— Stated task —
Gather every line of the records below that contains the word "chevron", treating uppercase and lowercase as different.

-- Start The records --

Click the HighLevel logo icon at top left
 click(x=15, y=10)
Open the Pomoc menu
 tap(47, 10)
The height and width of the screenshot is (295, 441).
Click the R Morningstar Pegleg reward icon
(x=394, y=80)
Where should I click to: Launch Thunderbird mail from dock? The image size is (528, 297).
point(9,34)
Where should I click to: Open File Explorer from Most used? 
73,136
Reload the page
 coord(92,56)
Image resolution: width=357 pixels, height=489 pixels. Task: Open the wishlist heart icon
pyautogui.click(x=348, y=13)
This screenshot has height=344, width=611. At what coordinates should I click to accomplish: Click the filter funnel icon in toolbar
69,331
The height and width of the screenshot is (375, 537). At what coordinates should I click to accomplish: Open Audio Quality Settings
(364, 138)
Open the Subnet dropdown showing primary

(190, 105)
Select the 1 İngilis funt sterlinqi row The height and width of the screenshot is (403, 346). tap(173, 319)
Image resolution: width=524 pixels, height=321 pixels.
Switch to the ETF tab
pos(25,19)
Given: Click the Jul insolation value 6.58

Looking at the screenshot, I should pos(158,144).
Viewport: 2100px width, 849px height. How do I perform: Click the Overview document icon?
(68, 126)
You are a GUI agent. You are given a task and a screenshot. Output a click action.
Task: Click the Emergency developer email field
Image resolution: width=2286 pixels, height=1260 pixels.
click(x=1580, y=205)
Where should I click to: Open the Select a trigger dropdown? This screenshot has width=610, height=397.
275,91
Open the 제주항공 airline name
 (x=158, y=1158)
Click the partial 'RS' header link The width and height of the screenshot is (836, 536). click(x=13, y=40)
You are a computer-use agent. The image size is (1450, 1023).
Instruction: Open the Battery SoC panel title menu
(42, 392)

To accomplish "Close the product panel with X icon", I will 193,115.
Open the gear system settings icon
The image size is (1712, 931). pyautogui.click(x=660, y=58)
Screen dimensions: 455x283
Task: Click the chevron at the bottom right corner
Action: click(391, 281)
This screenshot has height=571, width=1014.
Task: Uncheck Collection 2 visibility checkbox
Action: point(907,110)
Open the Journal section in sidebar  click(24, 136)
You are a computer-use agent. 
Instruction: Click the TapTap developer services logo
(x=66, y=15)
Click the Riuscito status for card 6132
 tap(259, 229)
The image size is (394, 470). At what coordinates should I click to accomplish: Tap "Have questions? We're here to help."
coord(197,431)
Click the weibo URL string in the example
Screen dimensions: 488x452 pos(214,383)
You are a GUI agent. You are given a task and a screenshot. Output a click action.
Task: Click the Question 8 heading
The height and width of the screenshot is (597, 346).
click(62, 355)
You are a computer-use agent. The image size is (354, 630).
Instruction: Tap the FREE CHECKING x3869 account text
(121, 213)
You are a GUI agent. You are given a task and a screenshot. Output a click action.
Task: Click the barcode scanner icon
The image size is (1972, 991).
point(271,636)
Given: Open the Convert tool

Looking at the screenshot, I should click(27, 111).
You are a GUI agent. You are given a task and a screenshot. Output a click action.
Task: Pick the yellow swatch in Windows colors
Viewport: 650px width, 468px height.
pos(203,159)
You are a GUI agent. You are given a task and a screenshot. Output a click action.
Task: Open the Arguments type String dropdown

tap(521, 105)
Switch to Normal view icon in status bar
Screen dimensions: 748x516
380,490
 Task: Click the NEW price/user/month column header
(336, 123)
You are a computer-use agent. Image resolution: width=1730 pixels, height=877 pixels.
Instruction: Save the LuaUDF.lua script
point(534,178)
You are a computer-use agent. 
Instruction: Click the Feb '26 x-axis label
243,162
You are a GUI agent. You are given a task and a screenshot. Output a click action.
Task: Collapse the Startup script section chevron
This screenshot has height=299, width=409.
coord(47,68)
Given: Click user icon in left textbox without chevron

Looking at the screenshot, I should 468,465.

-- End The records --

— Result below —
Task: Click the chevron at the bottom right corner
Task: Collapse the Startup script section chevron
Given: Click user icon in left textbox without chevron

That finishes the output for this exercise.